International cooperation for sustainable development

25 October 2017
Higher School of Economics
Moscow, Myasnitskaya 11
17:30 - 19:00
The view from space
Come on out if you:
Have always dreamed about space, read sci-fi books as a child with a flashlight under your blanket and want to meet a real astronaut;
Would like to understand how modern research works and the role that space plays in it;
Keep hearing about the necessity of international scientific cooperation but are still sceptical of its importance;
Worry about the future of our planet and would like to know what is being done to ensure its sustainable development.
The lecture will be in English without translation
"I saw blue paradise surrounded by the black Universe"
"During our space expeditions, I looked out the window and my heart skipped a beat," says André Kuipers. "I saw endless forests, beautiful islands and the vastness of oceans – blue paradise surrounded by the black Universe."

At the same time Kuipers saw how vulnerable and fragile our planet is, how thin its atmosphere is, which allows all life on Earth to develop and prosper. He saw how air and light pollution was increasing around big cities.

Kuipers, a doctor of medicine, scientist and researcher who has worked in the fields of physiology, biology, microbiology, physics, medicine and technology, and has been a participant of two space expeditions, will talk about the necessity of international cooperation for the sustainable development of our society and planet. He will focus on the importance of the collaborative efforts of scientists, doctors, governments and society in dealing with health issues.
André Kuipers
Doctor and astronaut at the European Space Agency.

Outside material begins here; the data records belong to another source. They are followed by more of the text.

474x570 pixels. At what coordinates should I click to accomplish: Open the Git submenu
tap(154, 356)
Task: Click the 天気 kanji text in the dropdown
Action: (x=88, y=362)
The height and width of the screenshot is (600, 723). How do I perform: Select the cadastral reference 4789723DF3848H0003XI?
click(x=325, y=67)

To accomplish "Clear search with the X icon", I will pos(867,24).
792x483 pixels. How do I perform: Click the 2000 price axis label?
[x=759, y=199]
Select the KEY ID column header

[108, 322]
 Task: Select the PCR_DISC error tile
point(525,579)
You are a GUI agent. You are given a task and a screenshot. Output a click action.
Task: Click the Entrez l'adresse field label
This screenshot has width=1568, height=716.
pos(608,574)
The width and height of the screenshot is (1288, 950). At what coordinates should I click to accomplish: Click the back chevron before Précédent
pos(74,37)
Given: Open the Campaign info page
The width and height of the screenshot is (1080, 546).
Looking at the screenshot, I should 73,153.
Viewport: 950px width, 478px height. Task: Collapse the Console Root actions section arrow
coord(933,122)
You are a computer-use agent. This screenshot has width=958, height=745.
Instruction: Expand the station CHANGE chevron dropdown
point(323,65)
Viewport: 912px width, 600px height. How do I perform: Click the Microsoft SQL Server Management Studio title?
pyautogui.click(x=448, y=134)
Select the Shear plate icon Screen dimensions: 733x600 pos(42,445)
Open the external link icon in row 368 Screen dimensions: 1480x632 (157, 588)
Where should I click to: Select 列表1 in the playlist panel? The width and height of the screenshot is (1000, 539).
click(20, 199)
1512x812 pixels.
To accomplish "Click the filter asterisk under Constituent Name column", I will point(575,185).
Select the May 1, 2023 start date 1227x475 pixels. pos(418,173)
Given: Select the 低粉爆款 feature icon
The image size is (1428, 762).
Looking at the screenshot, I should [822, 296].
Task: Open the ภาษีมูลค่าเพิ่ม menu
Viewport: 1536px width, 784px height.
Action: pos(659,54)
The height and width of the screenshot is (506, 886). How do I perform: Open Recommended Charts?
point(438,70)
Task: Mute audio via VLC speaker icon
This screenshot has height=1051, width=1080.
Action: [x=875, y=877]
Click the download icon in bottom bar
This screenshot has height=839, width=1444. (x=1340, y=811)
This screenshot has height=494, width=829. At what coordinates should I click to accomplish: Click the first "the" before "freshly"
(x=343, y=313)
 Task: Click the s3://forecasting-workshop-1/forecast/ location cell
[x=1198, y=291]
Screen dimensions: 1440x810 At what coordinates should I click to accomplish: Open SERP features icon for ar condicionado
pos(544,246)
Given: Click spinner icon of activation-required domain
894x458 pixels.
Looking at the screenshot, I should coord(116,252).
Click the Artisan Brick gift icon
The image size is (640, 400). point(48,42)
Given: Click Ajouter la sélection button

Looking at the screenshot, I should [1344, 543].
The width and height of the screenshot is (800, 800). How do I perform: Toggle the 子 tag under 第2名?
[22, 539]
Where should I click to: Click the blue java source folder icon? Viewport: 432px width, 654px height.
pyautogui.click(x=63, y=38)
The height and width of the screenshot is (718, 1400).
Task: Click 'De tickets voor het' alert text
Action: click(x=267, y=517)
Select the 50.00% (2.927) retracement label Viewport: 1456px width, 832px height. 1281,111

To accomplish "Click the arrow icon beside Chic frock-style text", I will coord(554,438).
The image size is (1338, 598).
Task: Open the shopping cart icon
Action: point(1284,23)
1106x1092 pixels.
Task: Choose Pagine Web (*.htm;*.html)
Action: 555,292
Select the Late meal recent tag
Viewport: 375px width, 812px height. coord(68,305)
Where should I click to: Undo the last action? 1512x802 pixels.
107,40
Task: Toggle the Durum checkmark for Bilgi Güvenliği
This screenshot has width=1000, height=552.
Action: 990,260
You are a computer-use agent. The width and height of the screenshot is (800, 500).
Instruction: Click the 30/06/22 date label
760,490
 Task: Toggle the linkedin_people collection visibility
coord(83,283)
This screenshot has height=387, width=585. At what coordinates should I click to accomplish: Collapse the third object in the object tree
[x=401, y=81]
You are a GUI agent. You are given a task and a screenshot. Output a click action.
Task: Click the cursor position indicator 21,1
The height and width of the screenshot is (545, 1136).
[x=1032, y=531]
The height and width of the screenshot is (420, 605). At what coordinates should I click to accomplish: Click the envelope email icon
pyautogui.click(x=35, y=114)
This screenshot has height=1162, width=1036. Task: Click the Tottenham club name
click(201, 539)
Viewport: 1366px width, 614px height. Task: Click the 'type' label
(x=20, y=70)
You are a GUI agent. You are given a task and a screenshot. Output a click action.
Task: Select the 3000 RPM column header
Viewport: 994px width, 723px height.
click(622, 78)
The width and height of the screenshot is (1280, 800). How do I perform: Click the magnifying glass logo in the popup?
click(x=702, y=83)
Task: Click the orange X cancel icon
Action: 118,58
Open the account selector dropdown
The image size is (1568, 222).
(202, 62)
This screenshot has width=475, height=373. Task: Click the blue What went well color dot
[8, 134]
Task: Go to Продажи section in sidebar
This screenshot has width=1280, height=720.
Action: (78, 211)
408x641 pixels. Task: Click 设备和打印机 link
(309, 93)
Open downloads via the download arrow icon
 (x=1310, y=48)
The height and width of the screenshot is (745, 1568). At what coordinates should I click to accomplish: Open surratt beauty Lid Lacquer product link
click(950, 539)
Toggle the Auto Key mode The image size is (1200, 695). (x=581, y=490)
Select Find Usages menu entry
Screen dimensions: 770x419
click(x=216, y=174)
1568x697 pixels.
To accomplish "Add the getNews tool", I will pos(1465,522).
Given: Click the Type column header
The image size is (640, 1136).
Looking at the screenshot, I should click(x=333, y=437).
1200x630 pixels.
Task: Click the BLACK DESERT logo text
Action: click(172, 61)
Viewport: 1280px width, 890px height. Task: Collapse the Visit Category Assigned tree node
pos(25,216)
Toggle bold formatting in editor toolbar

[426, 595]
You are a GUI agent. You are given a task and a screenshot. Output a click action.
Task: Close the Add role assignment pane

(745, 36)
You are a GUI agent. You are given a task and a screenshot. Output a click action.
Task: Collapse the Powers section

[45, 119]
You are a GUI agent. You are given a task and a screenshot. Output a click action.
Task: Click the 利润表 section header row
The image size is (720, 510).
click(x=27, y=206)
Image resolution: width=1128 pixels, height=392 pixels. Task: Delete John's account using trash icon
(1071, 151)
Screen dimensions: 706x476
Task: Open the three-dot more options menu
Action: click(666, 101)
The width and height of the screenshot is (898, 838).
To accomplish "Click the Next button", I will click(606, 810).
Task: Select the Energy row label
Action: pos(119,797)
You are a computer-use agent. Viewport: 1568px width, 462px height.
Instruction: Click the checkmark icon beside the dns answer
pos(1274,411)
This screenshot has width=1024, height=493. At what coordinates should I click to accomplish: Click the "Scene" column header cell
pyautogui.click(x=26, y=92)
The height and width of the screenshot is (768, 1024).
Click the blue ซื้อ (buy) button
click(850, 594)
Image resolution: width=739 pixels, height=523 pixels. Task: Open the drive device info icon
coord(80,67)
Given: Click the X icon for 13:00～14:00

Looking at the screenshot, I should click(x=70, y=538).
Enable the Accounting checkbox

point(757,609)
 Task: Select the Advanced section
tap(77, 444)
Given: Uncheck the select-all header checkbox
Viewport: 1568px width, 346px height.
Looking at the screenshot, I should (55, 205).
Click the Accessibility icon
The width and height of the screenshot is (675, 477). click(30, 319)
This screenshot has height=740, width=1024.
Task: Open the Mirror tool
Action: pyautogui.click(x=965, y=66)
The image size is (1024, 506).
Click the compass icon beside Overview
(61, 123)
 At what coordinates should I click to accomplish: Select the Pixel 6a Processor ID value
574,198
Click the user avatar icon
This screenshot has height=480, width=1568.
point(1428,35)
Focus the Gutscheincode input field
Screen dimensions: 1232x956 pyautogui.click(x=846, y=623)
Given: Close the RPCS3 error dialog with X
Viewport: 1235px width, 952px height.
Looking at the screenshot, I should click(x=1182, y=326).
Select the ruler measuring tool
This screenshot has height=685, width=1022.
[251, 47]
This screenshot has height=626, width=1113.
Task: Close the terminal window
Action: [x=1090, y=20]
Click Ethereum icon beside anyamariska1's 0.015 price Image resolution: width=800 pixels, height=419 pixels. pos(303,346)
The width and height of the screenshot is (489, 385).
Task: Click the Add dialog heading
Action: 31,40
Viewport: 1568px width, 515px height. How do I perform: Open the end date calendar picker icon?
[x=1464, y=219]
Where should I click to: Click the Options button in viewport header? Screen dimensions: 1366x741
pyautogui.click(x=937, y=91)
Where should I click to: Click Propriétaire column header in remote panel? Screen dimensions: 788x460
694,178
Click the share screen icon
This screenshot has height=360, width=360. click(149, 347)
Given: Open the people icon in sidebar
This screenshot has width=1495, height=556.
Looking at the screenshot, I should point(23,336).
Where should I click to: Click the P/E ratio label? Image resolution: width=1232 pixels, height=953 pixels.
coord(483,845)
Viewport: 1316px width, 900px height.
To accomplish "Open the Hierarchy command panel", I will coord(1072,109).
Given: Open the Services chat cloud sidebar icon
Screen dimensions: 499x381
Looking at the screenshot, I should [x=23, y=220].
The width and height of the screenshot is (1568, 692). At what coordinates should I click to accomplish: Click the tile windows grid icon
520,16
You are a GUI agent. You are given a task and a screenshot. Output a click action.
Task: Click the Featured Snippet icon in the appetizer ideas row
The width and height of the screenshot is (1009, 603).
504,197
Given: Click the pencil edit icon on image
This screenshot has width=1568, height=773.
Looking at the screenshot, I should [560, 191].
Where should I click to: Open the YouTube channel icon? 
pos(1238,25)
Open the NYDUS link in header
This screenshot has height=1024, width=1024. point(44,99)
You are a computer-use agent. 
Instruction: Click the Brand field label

André Kuipers received a medical degree from the University of Amsterdam. In 1987 and 1988, as an officer of the Royal Netherlands Air Force Medical Corps, he studied incidents caused by disorientation in pilots of high-performance aircraft. In 1989 and 1990 he worked for the Research and Development department of the Netherlands Aerospace Medical Centre in Soesterberg. He was involved in research on the Space Adaptation Syndrome, contact lenses for pilots, vestibular apparatus, blood pressure and cerebral blood flow in both high-acceleration conditions in a human centrifuge and in microgravity conditions in aeroplanes. In addition, he performed medical examinations on pilots and monitored human centrifuge training and also instructed pilots on the physiological aspects of flying.

In 2004 Kuipers went on his first space mission as part of the 9th main expedition. He was assigned as a Flight Engineer for a Soyuz flight to the International Space Station. His second mission was completed along with Russian cosmonaut Oleg Kononenko and NASA astronaut Don Pettit. He was launched on 21 December 2011 from the Baikonur Cosmodrome in Kazakhstan. In total Kuipers spent 203 days 15 hours 50 minutes and 36 seconds in space.